DOCUMENT PASSAGE -
^^^^^^^^^^^^^^^^
Published: 24 January 2014

Abstract

Introduction

The identification of new progenitor cell sources is important for cell-based tissue engineering strategies, understanding regional tissue regeneration, and modulating local microenvironments and immune response. However, there are no reports that describe the identification and isolation of mesenchymal progenitor cells (MPCs) from paranasal sinus mucosa, and compare the properties of MPCs between tissue sources within the sinonasal cavity. We report here the identification of MPCs in the maxillary sinus (MS) and ethmoid sinus (ES). Furthermore, we contrast these MPCs in the same individuals with MPCs from two additional head and neck tissue sources of the inferior turbinate (IT) and tonsil (T).

Methods

These four MPC sources were exhaustively compared for morphology, colony-forming potential, proliferation capability, immunophenotype, multilineage differentiation potential, and ability to produce soluble factors.

Results

MS-, ES, IT-, and T-MPCs showed similar morphologies and surface phenotypes, as well as adipogenic, osteogenic, and chondrogenic differentiation capacity by immunohistochemistry and qRT-PCR for defined lineage-specific genes. However, we noted that the colony-forming potential and proliferation capability of ES-MPCs were distinctly higher than other MPCs. All MPCs constitutively, or upon stimulation, secrete large amounts of IL-6, IL-8, IL-10, IFN-γ, and TGF-β. After stimulation with TNF-α and IFN-γ, ES-MPCs notably demonstrated significantly higher secretion of IL-6 and IL-10 than other MPCs.

Conclusions

ES-MPCs may be a uniquely promising source of MPCs due to their high proliferation ability and superior capacity toward secretion of immunomodulatory cytokines.
^^^^^^^^^^^^^^^^
TASKS -
1/ Shorten the paragraph of the abstract that begins "MS-, ES, IT-, and T-MPCs showed similar morphologies" into a bulleted list that keeps its main findings.
2/ Print the part of the abstract from "The identification of new" up to and including "and tonsil (T).".
3/ According to the abstract, which two cytokines did ES-MPCs secrete at significantly higher levels than the other MPCs after stimulation with TNF-α and IFN-γ?
You can do everything here without the items.

DATA EXTRACTS -
^^^^^^^^^^^^^^^^
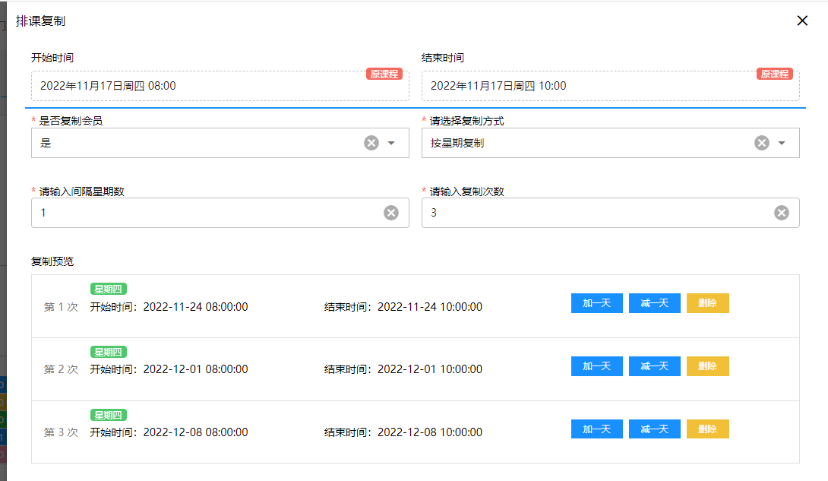Expand the 是否复制会员 dropdown
This screenshot has height=481, width=828.
tap(391, 143)
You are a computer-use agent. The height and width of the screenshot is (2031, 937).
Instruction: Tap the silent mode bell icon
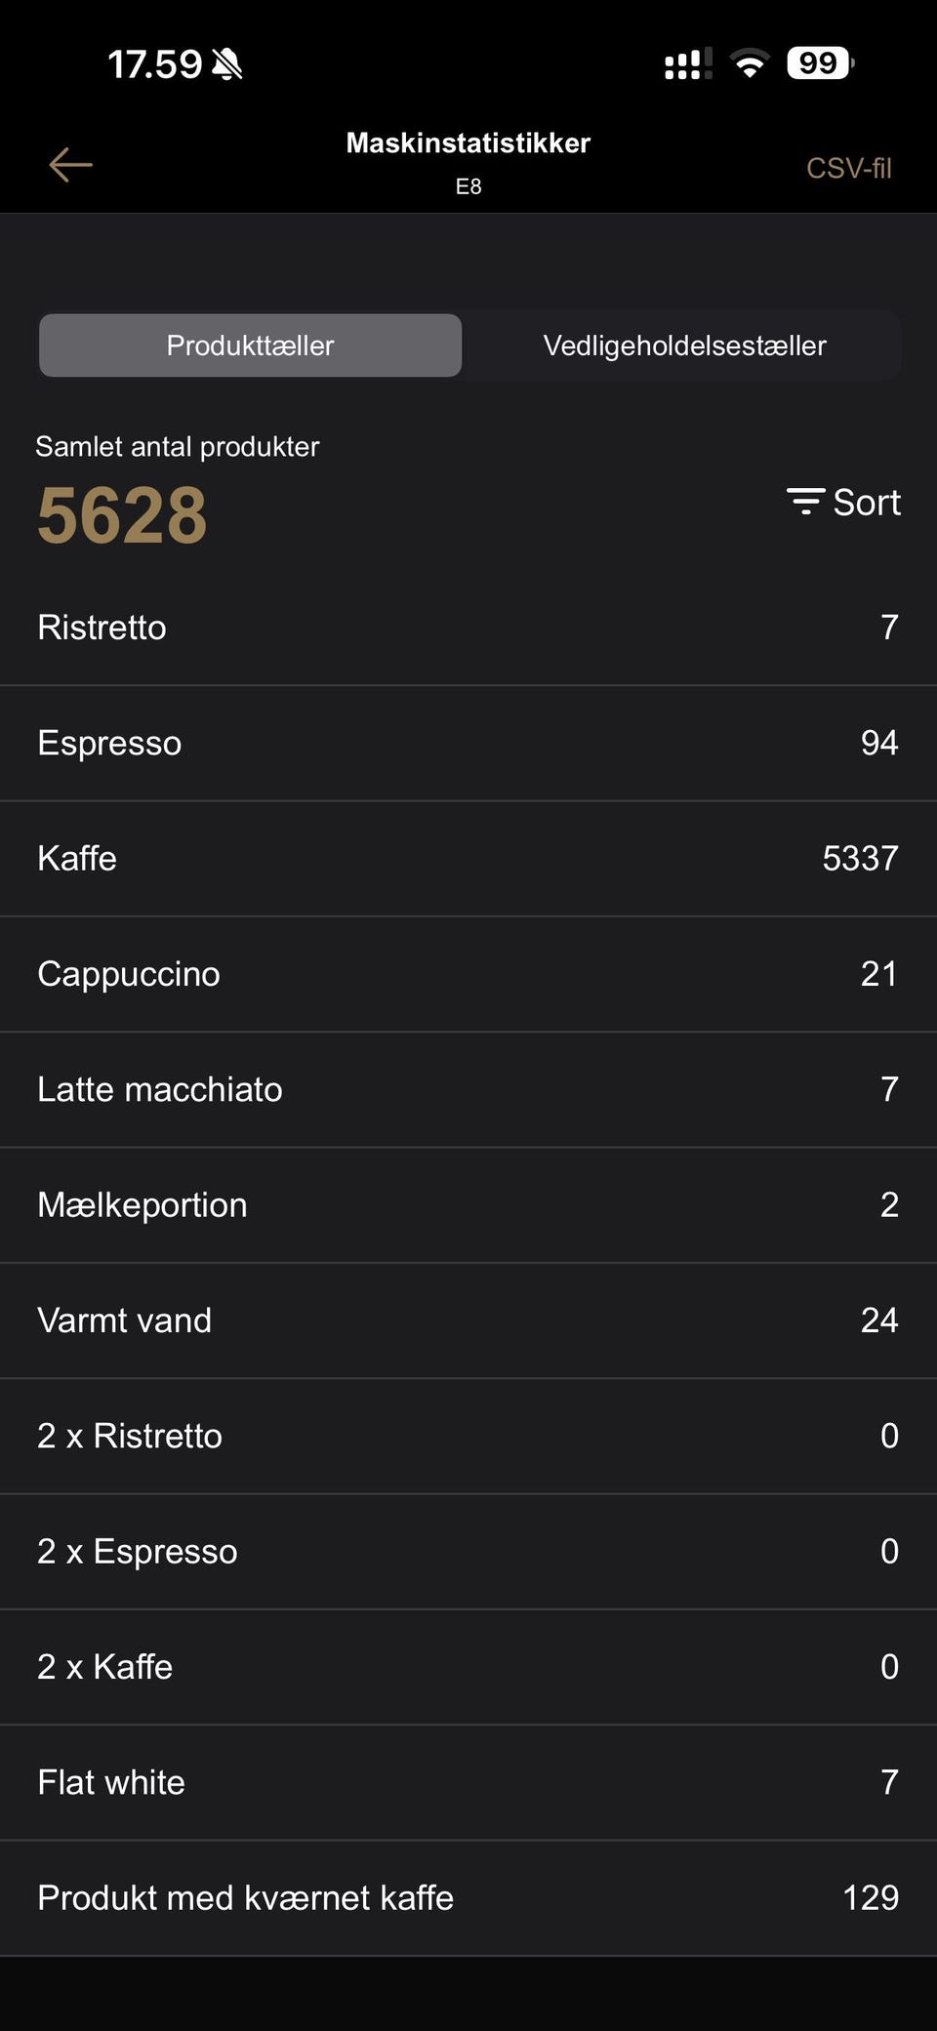227,65
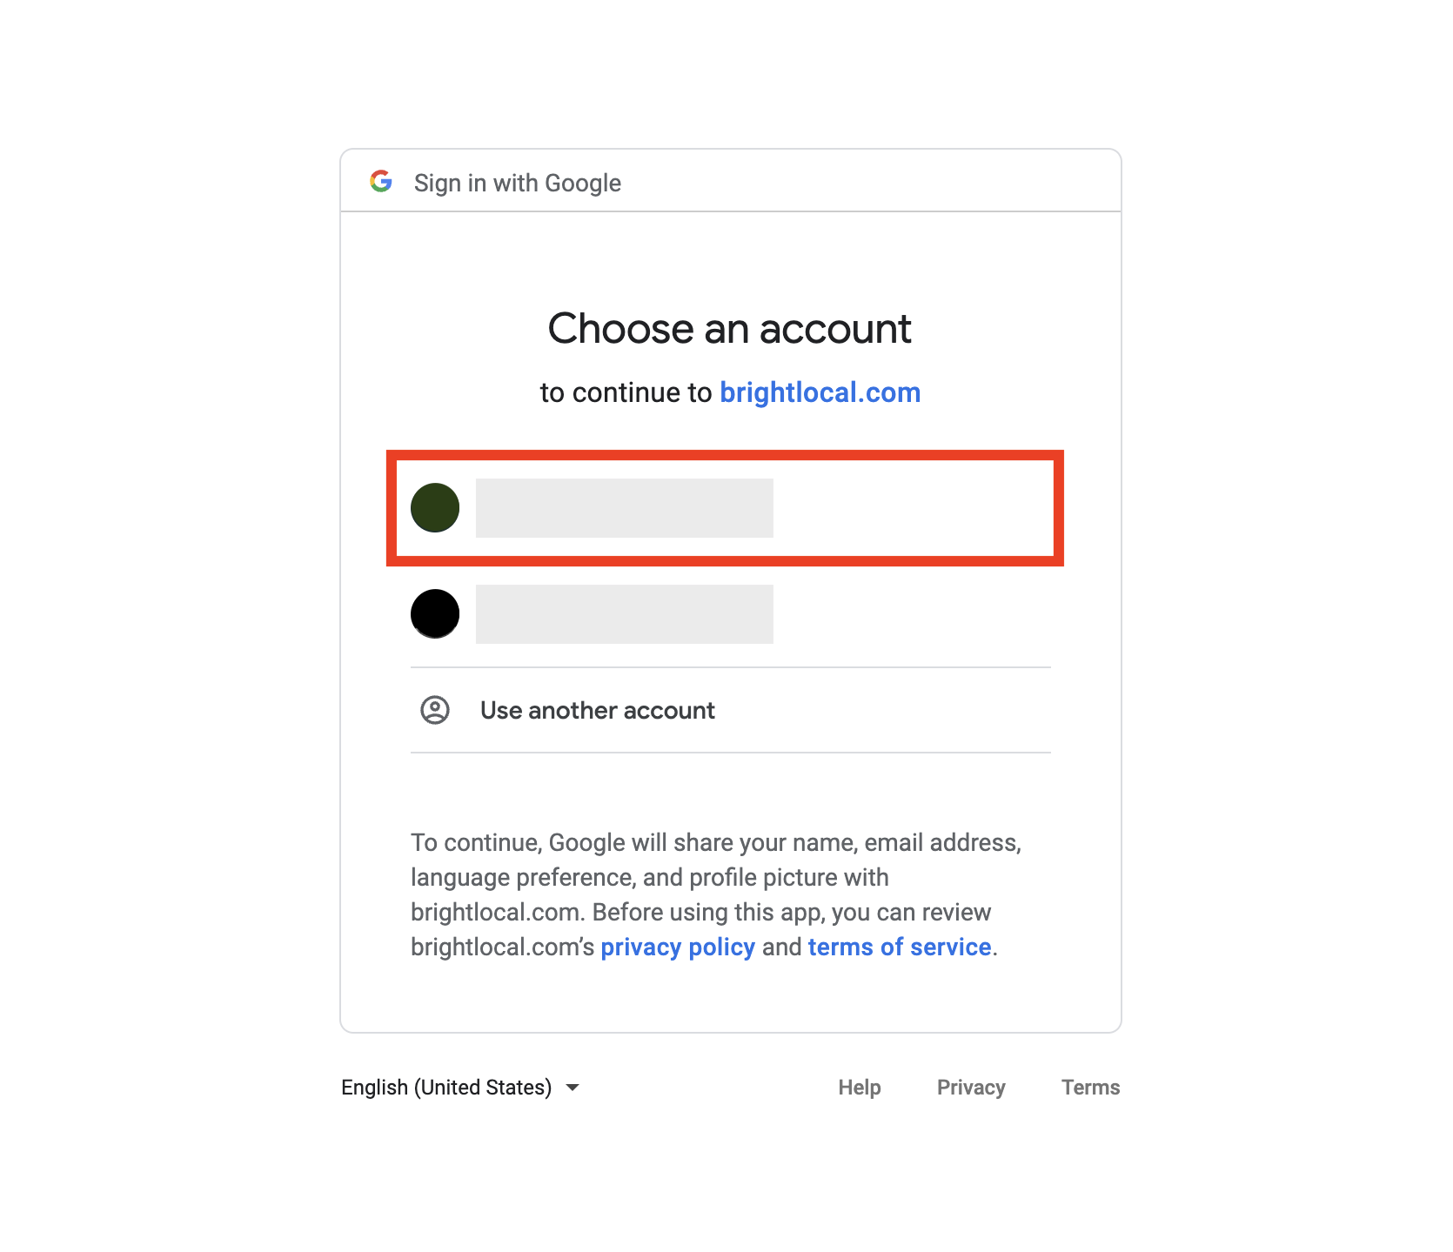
^^^^^^^^^^^^^^^^
ANSWERS BELOW -
1/
- MS-, ES-, IT-, and T-MPCs had similar morphologies and surface phenotypes.
- All four could turn into fat, bone, and cartilage cells, as shown by immunohistochemistry and qRT-PCR for lineage-specific genes.
- ES-MPCs had clearly higher colony-forming potential and proliferation capability than the others.
- All MPCs secrete large amounts of IL-6, IL-8, IL-10, IFN-γ, and TGF-β, either constitutively or when stimulated.
- After stimulation with TNF-α and IFN-γ, ES-MPCs secreted significantly more IL-6 and IL-10 than the other MPCs.

2/
The identification of new progenitor cell sources is important for cell-based tissue engineering strategies, understanding regional tissue regeneration, and modulating local microenvironments and immune response. However, there are no reports that describe the identification and isolation of mesenchymal progenitor cells (MPCs) from paranasal sinus mucosa, and compare the properties of MPCs between tissue sources within the sinonasal cavity. We report here the identification of MPCs in the maxillary sinus (MS) and ethmoid sinus (ES). Furthermore, we contrast these MPCs in the same individuals with MPCs from two additional head and neck tissue sources of the inferior turbinate (IT) and tonsil (T).

3/ IL-6 and IL-10.